**EXTRACTED MATERIAL:**
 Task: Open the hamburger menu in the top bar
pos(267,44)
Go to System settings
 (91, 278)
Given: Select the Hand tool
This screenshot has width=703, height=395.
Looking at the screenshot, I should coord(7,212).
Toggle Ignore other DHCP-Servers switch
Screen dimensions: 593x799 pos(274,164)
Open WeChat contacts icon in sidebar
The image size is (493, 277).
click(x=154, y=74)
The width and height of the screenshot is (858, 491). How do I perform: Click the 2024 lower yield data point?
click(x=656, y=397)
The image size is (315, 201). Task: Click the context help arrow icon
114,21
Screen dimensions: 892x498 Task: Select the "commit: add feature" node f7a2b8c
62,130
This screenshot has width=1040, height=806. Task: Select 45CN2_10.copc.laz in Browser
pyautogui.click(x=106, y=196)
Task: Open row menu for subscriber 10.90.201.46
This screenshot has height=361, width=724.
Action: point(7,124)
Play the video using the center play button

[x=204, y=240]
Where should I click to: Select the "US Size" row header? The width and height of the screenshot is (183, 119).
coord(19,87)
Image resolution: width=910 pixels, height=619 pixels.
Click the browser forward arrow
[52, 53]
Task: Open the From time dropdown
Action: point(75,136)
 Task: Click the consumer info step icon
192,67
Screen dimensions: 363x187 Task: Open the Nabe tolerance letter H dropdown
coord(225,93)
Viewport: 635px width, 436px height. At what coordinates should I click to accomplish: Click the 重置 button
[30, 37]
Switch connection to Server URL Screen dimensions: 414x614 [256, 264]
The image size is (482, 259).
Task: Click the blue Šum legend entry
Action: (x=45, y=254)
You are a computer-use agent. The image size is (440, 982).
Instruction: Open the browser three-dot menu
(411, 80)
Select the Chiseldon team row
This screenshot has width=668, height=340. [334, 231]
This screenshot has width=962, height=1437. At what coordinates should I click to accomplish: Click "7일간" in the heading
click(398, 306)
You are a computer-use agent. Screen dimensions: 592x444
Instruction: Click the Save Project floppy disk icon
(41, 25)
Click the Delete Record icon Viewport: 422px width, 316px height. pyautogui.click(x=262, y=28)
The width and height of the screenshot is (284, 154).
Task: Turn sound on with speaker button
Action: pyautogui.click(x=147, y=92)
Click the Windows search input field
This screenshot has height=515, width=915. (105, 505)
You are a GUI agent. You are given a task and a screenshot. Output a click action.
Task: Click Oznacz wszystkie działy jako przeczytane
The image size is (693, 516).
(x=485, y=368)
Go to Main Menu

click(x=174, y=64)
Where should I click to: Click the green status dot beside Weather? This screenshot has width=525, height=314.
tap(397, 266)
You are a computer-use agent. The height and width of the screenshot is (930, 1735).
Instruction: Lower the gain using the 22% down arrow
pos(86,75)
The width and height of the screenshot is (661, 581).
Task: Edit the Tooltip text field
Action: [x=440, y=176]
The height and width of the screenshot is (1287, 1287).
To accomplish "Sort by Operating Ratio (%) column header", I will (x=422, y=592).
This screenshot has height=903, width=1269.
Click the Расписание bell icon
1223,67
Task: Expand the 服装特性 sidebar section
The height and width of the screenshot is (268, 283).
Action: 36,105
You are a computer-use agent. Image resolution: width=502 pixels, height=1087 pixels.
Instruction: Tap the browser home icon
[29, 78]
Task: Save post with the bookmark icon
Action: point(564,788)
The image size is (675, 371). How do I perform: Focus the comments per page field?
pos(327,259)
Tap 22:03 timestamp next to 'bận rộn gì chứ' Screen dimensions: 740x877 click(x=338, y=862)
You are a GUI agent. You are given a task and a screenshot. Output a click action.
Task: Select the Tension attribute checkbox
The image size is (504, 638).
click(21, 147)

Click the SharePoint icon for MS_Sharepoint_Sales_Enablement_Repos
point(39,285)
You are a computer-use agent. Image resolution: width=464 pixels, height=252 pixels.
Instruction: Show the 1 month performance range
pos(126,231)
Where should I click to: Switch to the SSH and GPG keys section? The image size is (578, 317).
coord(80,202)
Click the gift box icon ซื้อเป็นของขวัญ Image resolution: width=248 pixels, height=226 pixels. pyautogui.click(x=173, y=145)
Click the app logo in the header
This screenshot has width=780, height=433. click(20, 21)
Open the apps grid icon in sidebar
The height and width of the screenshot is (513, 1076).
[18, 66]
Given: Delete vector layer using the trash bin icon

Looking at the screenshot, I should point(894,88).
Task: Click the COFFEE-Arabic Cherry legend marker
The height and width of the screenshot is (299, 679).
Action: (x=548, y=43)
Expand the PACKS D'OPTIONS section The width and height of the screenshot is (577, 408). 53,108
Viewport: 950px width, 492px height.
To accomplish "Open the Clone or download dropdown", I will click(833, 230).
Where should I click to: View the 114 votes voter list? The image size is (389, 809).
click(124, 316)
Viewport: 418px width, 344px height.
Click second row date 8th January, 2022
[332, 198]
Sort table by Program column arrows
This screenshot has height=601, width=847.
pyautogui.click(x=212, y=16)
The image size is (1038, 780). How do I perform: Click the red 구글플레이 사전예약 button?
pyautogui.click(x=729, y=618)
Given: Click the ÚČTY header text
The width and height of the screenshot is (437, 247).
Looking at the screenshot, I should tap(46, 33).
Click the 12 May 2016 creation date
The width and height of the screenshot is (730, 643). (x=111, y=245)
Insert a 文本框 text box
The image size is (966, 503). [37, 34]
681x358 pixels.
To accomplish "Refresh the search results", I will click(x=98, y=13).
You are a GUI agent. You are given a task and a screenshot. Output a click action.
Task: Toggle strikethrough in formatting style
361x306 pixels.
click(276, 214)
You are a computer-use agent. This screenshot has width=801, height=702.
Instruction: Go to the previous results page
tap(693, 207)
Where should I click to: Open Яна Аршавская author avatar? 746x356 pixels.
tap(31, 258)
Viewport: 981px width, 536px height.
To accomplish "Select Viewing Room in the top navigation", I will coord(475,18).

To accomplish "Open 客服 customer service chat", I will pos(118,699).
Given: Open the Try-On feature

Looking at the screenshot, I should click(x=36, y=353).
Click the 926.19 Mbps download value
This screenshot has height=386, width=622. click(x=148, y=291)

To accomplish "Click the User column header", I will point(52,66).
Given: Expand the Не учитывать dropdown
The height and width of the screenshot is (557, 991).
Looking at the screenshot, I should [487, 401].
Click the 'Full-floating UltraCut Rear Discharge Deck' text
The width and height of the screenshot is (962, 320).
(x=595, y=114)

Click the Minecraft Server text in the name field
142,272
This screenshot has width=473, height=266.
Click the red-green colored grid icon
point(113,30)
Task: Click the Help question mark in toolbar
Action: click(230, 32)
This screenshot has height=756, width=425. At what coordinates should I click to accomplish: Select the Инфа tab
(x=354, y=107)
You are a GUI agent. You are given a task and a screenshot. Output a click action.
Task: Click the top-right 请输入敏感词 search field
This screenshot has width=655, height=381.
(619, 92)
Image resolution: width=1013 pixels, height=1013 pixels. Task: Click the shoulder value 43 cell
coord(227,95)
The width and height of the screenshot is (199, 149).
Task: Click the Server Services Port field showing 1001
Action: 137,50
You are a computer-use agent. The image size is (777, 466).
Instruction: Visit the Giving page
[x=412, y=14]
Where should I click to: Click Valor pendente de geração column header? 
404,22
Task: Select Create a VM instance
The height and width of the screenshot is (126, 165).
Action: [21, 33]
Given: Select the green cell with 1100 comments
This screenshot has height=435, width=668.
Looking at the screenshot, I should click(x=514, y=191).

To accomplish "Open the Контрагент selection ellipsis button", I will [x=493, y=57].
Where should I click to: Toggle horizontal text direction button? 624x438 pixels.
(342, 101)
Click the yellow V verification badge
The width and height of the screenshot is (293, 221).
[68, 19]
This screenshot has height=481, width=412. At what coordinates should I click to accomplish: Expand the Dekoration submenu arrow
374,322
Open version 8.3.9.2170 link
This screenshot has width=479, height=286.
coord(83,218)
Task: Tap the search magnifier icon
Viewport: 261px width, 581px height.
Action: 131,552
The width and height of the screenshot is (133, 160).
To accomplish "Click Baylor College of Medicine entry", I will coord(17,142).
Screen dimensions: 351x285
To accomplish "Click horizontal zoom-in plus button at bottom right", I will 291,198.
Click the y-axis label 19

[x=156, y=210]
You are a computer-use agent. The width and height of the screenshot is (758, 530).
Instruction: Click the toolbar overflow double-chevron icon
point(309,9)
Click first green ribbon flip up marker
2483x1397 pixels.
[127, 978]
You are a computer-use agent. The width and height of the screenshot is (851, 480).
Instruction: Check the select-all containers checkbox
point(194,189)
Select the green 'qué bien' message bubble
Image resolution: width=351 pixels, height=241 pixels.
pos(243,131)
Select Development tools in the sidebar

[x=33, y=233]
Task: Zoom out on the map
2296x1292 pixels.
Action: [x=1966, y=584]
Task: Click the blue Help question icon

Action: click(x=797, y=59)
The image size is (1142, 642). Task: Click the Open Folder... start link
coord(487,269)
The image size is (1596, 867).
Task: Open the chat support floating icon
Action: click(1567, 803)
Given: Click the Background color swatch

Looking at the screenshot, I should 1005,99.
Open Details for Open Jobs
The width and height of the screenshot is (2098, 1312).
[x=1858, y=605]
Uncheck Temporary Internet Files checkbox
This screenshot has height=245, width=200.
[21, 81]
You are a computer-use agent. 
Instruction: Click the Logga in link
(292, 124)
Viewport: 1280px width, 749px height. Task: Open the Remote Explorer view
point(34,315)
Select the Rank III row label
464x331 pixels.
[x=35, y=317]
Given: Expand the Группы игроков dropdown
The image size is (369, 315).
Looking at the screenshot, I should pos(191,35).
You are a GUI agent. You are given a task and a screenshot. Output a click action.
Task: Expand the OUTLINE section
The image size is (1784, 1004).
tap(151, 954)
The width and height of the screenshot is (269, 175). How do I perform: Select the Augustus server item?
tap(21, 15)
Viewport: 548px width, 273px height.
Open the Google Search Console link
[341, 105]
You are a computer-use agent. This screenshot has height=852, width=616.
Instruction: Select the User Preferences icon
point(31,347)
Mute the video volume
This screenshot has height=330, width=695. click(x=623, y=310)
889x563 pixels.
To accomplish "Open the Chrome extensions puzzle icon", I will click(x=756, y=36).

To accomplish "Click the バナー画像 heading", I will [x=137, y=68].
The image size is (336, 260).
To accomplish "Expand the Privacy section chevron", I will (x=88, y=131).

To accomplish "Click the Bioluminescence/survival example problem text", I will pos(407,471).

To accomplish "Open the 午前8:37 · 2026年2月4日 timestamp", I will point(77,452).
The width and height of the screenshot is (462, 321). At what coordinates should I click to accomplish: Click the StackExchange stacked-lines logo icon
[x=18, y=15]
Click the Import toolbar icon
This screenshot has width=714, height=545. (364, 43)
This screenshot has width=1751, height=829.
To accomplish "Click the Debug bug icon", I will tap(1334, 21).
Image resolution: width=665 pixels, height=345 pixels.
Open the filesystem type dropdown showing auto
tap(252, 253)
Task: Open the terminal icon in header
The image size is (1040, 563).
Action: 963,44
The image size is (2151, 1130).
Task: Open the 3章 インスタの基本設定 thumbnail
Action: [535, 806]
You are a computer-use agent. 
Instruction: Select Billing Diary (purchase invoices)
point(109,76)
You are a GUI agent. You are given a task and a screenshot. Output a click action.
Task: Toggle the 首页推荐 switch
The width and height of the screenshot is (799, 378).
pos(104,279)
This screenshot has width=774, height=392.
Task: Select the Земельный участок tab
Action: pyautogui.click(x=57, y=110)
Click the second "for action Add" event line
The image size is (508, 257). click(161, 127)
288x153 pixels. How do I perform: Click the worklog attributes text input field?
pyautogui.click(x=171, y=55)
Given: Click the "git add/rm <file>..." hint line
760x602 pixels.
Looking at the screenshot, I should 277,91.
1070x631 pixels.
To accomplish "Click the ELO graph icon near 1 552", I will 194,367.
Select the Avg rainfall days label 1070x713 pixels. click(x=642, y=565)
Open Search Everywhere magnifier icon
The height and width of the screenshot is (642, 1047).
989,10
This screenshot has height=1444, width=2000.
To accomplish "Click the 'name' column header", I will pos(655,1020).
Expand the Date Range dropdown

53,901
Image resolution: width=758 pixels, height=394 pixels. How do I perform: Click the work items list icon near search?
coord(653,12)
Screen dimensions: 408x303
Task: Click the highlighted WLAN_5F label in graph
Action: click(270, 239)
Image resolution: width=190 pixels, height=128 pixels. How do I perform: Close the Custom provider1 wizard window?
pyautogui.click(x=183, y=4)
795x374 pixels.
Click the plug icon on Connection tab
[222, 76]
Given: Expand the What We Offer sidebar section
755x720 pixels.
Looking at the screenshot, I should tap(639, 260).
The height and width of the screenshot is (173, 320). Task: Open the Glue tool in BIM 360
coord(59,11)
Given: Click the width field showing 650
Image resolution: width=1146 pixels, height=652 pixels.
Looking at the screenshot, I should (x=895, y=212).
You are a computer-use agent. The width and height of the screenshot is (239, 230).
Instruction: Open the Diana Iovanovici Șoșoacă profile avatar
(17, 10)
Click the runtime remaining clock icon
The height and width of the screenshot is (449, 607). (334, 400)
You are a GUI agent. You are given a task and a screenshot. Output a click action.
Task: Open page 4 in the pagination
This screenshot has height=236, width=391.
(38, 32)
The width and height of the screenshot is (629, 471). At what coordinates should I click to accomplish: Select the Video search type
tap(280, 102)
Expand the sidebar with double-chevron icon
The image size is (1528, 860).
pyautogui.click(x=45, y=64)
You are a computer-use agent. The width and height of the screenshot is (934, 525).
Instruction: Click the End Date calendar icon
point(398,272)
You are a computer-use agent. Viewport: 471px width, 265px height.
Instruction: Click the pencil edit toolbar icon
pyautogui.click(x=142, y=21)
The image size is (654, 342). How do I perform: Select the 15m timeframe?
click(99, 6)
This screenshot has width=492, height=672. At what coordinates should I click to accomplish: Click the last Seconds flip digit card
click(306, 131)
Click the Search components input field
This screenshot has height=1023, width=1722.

**STATED TASK:**
Rewrite the part that opens with the line containing "Click the Import toolbar icon" and closes with the line containing "will tap(1334, 21).", replacing "Import" with "Export" and changing nothing else.

**EXERCISE ANSWER:**
Click the Export toolbar icon
This screenshot has width=714, height=545. (364, 43)
This screenshot has width=1751, height=829.
To accomplish "Click the Debug bug icon", I will tap(1334, 21).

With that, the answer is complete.